Bänkli

Neuer Ort zum Verweilen

Ansturm: Für den Aufmarsch zur Einweihung war selbst die breite Holzbank zu schmal.

Bänkli

Ansturm: Für den Aufmarsch zur Einweihung war selbst die breite Holzbank zu schmal.

Noch eine Holzbank für Samuel Schmid: Mit der Installation der Sitzgelegenheit an der Aare in Rüti hat der Samschtig-Klub Büren dem alt Bundesrat eine zweite, auf seinen Namen lautende Ruhestätte auf seinem beliebten Wanderrundgang gewidmet. Dieser führt vom Eichwald zum Fluss. Die dritte im Bunde hat der Landfrauenverein Rüti gestiftet, im Banderhölzli.

Paul Kocher

Der Samschtig-Klub Büren mit über 30 Frauen und Männern trifft sich regelmässig am Samstagvormittag im Restaurant zur Alten Post. Sie pflegen Kameradschaft, gemütliches Beisammensein und den ungezwungenen Gedankenaustausch. Eine Ziel der losen Vereinigung sieht pro Jahr eine Dienstleistung für die Öffentlichkeit vor. Zeitlich nicht weit zurückliegend und von allgemeiner Beliebtheit, erinnert die erste Samuel Schmid gewidmete Bank im Waldabschnitt Galgenfeld an dessen Tätigkeit als Landesvater. Ebenso beliebt bei den vielen Wanderer vom Forstbetrieb Richtung Bürholz ist die 2005 erstellte dortige Klubbank.
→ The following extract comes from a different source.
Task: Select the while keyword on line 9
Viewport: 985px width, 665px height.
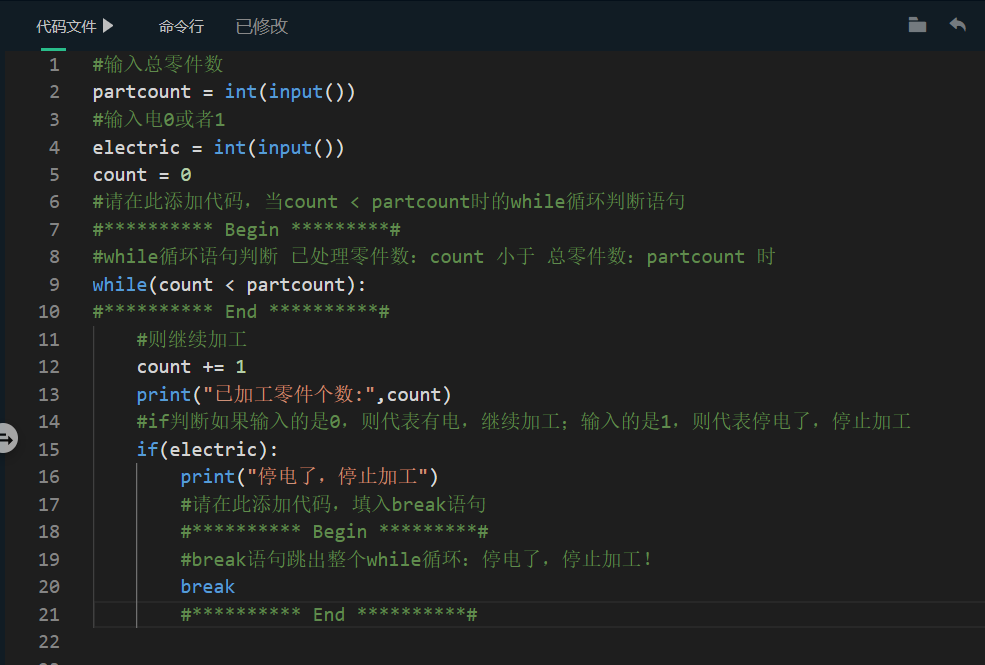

Holz von der Burgergemeinde

An der Aare, unterhalb der Wüschbacheinmündung, hat der Samschtig-Klub jetzt einen weiteren idyllisch-beschaulichen «Ecken» für ein Bänkli gefunden. Der Blick schweift über die majestätisch ruhig dahinfliessende Aare auf die Jurakette. Ein idealer Ort zur Erholung und Meditation, und einer, der auf Schmids Lieblingswanderroute liegt.
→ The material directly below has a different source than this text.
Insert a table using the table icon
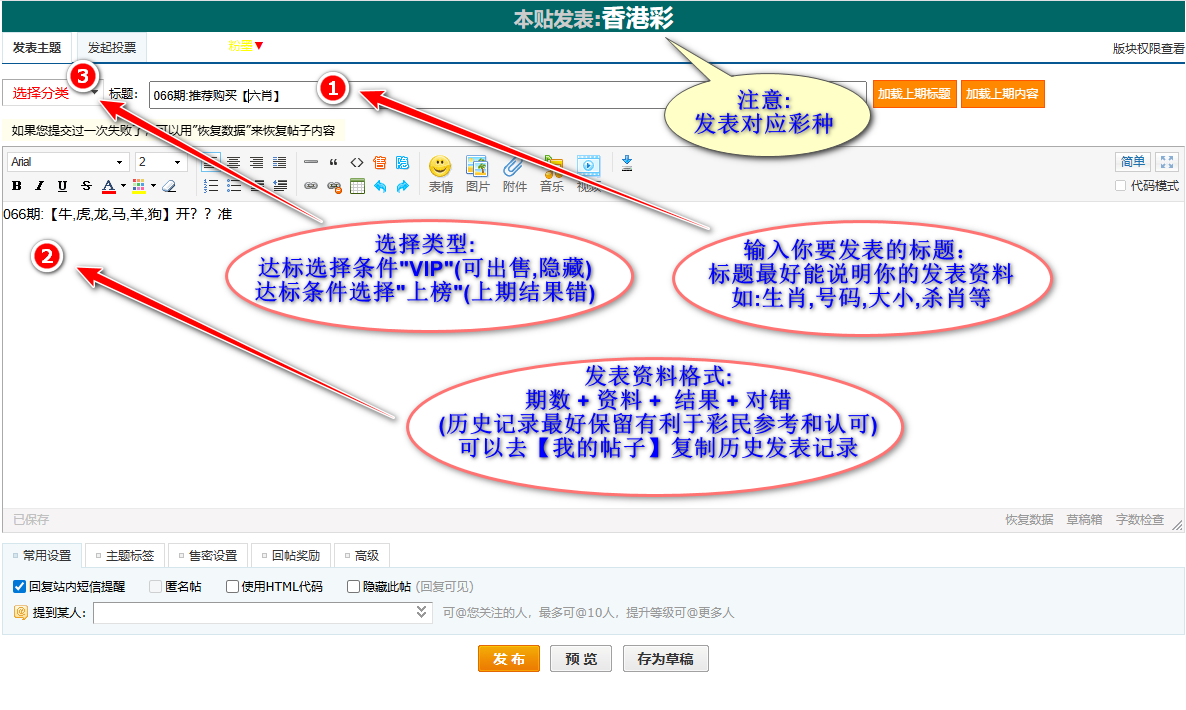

Natürlich ist jeder und jede zum Benützen der Sitzbänke eingeladen. Der Kunsthandwerker Armin Jüni hat eine massive Bank aus Eichenholz gezimmert. Gespendet hat das Holz die Burgergemeinde Büren. Auf der Lehne trägt die Bank folgende Widmung: «Samuel Schmid-Bänkli, Bundesrat von 2001 bis 2008». Die Mitglieder des «Samschtig-Klubs» schafften für den Standort einen mit Natursteinen belegten und gesicherten Vorplatz.

Feierliche Einweihung

Die Übergabe der Bank an den Geehrten und die Öffentlichkeit wurde zu einem eigentlichen Festakt. Jean-Claude Nobili skizzierte in launiger Art die Verbundenheit von Samuel Schmid mit dem Klub, welche im Besuch des Bundeshauses und dem Empfang im Lohnhof gipfelte. Die Bedeutung für die Öffentlichkeit unterstrichen die Präsidenten der Einwohnergemeinde Rüti, Burgergemeinde Büren sowie ein Vertreter der Flurgenossenschaft Rüti als Landbesitzerin und natürlich der Klub in corpore mit ihrer Präsenz.

Samuel Schmid und seine Gattin Vreni zeigten sich beeindruckt von der Aufmerksamkeit und der Popularität, die sie geniessen. Beim gemeinsamen Mittagessen im Restaurant Kreuz in Rüti wurden die engen freundschaftlichen Bande erweitert und gefestigt bei regem Gedankenaustausch über alle möglichen aktuellen Polit- und Alltagsthemen.